In submitting my health information (symptoms, conditions, comments, answers to questions, and fully-completed Health Information) in connection with my request for services, the following statements are true:
1. I am an adult of at least 18 years of age.
2. I am competent to use the services offered by Top Notch Vitality and I fully understand the material and information contained therein.
3. I voluntarily choose to seek a clinician consultation through telemedicine/online medicine
4. I recognize that the consulting clinician reviewing my Health Information may or may not prescribe treatment based on my responses.
5. I am aware that my failure to provide truthful, accurate and complete information to the consulting clinician and any other providers could result in an inappropriate treatment decision that could be harmful to me or not be safe and effective. Therefore, I have responded or will respond to each question truthfully and accurately, and I acknowledge that I fully and completely disclosed any and all information concerning my health and medical history that could be relevant to my current condition and need/desire for treatment and/or medication.

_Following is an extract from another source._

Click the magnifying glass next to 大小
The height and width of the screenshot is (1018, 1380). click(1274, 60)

6. I agree to inform my personal physician about the products/medications/prescriptions ordered, administered, or supplied, as applicable, from Top Notch Vitality.

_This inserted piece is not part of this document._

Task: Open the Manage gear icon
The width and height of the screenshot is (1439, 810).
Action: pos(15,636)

7. I will contact my primary care physician if I have questions, difficulties, or complications with recommended treatment(s). I will make my primary care physician aware of my visit and any medications administered and/or prescribed by Top Notch Vitality.
8. I understand that I will be given the opportunity to ask any and all questions about any tests, procedures, or medication(s) that may have been prescribed for me.
9. I understand that the consulting clinician is a licensed medical practitioner, and is not my personal primary care physician. I understand that the consulting clinician is compensated for reviewing my health information. The consulting clinician is compensated for this review and consultation only.
10. I understand that there are risks as well as benefits in having tests and/or procedures performed, and/or when taking any medication. I acknowledge that I will not hold Top Notch Vitality, the consulting clinician, or any entities, affiliates, employees, partners or agents associated with Top Notch Vitality responsible for any adverse effects/events caused by any medication(s)prescribed, procedures performed, tests ordered, or insufficient/inaccurate diagnosis and treatment procedures/plans of care ordered by the consulting clinician at Top Notch Vitality, due to the nature of the lack of an in person physical examination, and the reliability of the truthfulness and accuracy of the information I am providing.
11. If paying by credit, debit card, FSA, HSA, or CareCredit Card, I acknowledge that I am the owner of said card, or I am permitted by law to use said card.